## WORK TO COMPLETE
Collect the lines of the entries where "Viewport" shows up.

====== DATA PROVIDED ======

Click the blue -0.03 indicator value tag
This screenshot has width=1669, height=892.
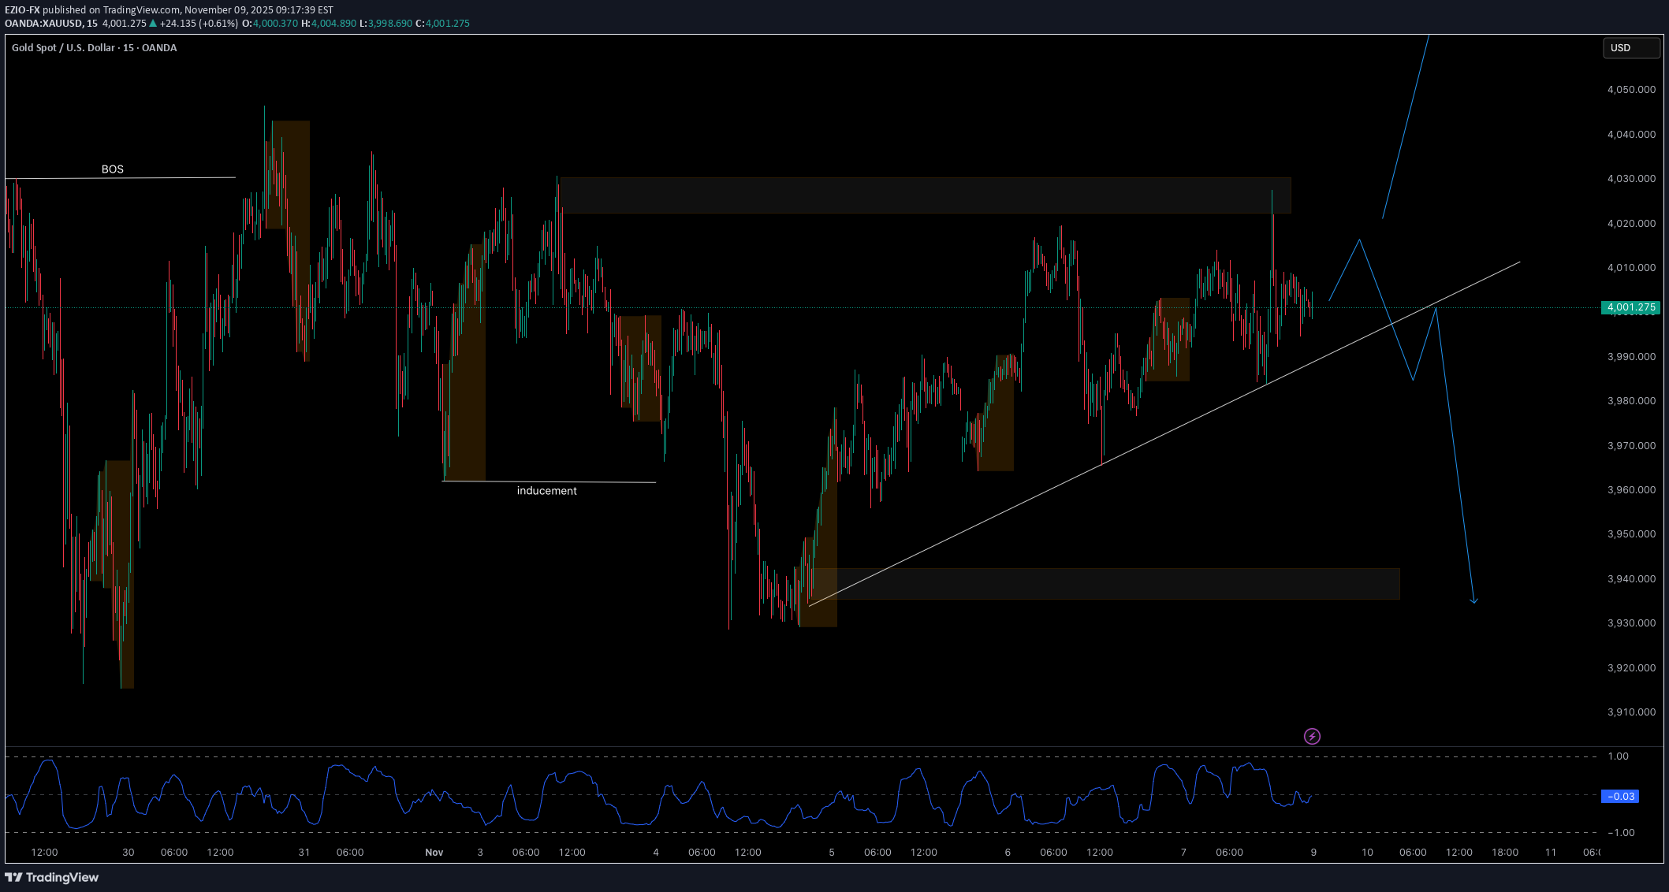[x=1619, y=797]
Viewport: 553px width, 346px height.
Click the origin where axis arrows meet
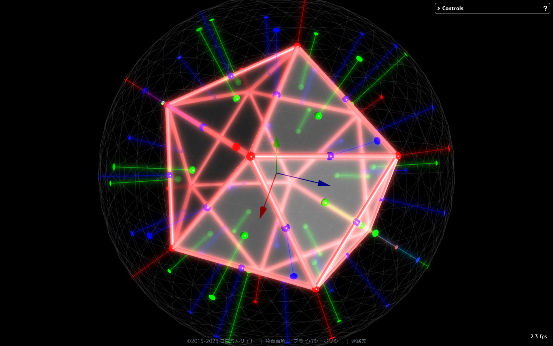coord(277,173)
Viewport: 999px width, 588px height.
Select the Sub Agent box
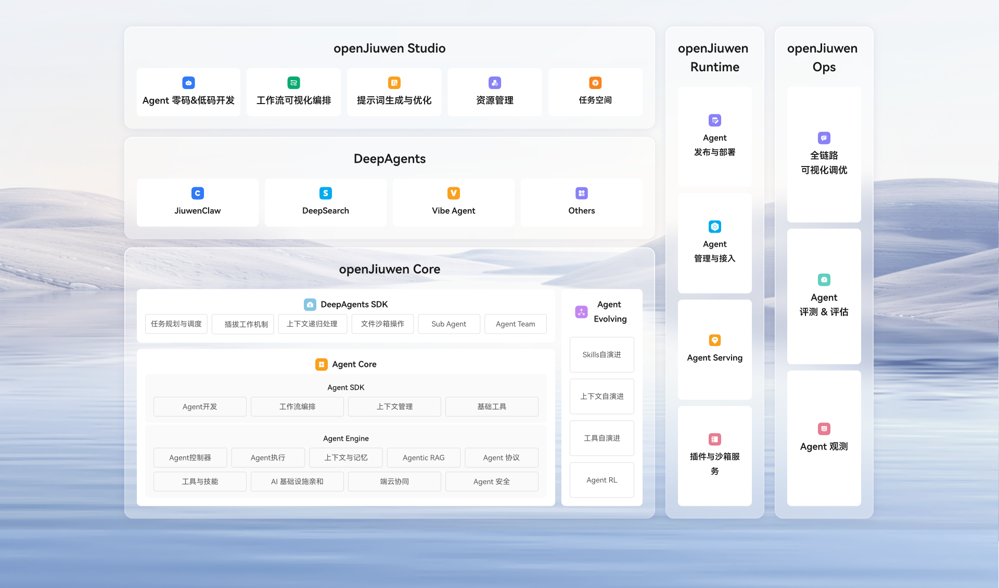(449, 324)
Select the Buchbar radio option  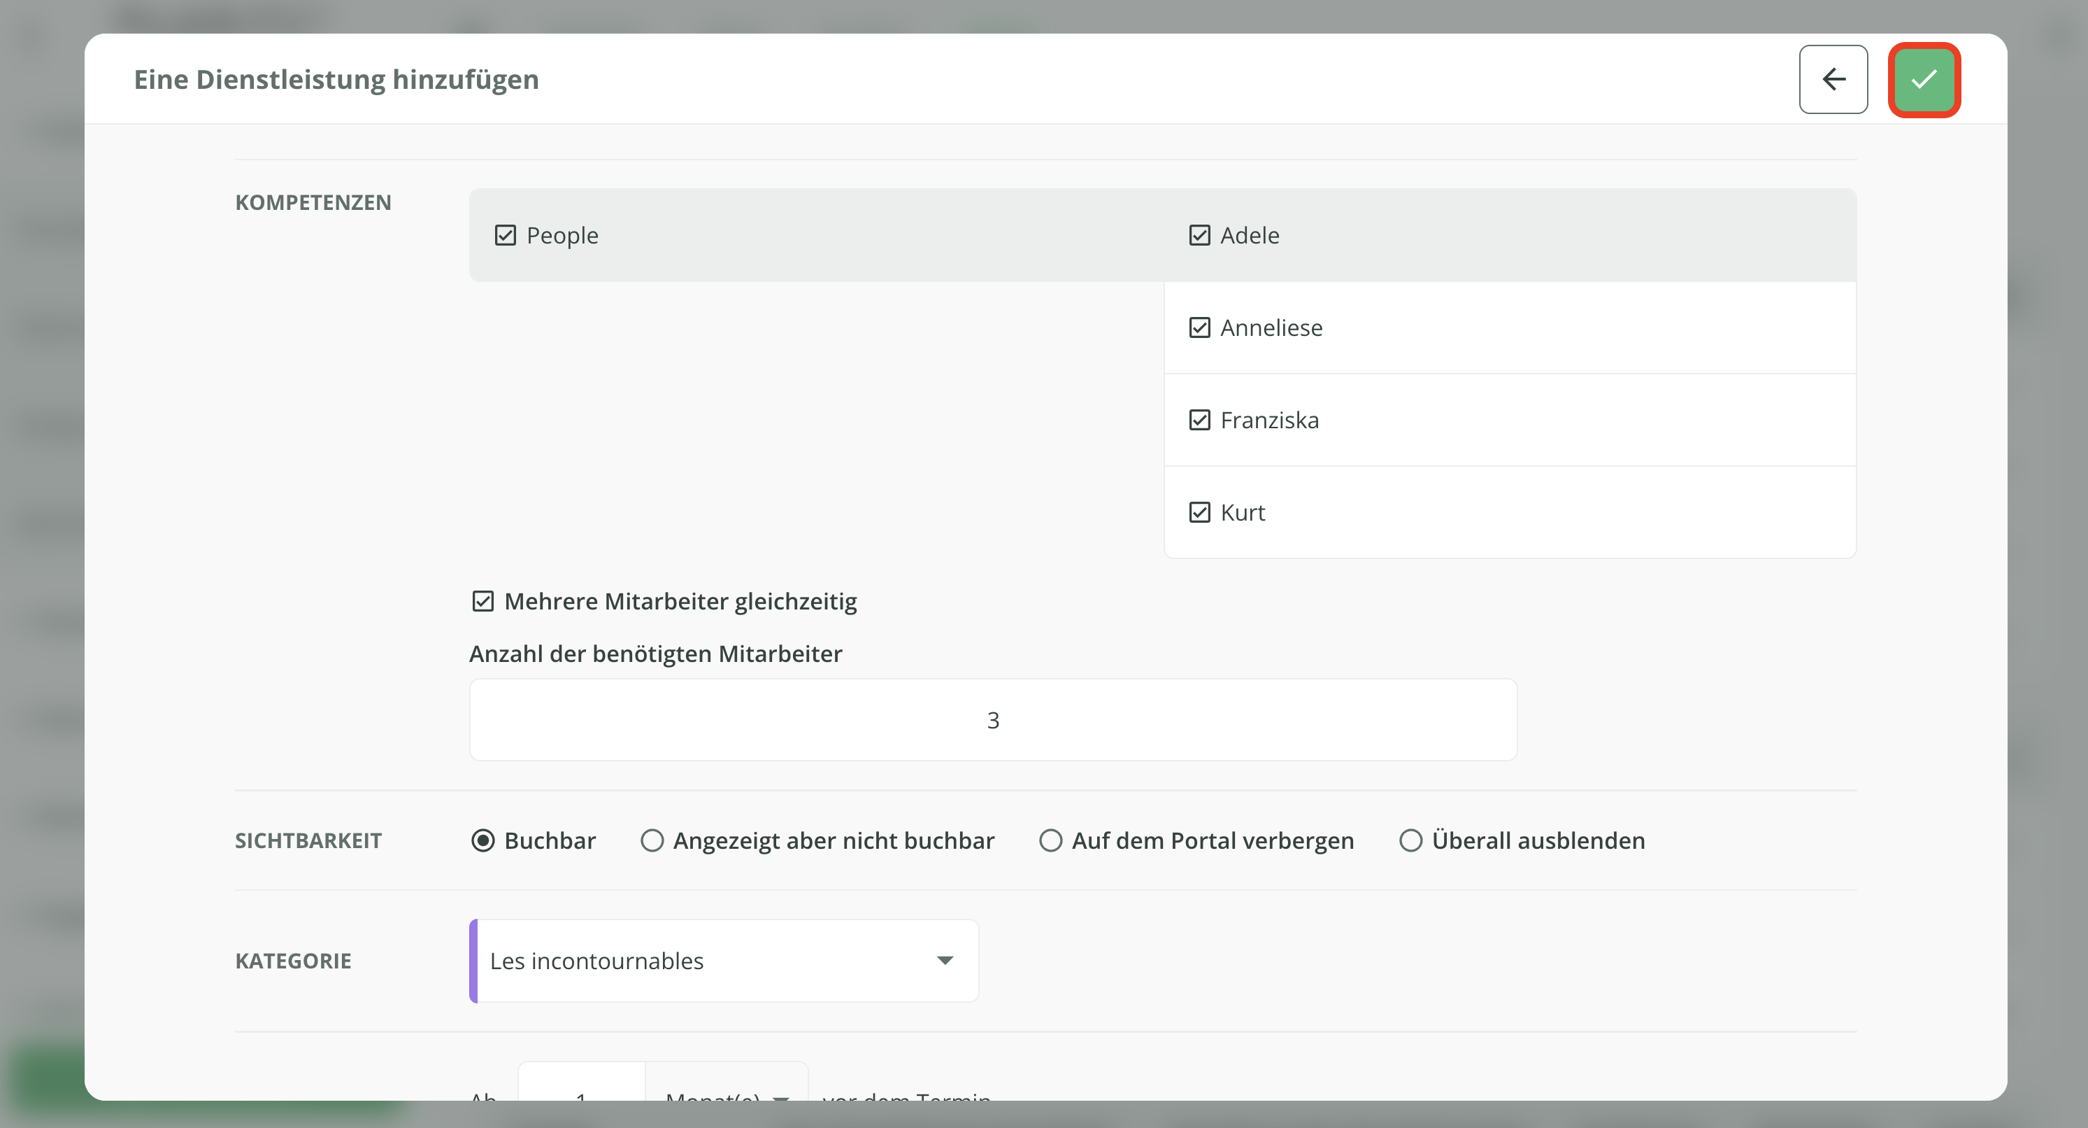coord(483,841)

======

## SOLUTION
Viewport: 553px width, 346px height.
Viewport: 999px width, 588px height.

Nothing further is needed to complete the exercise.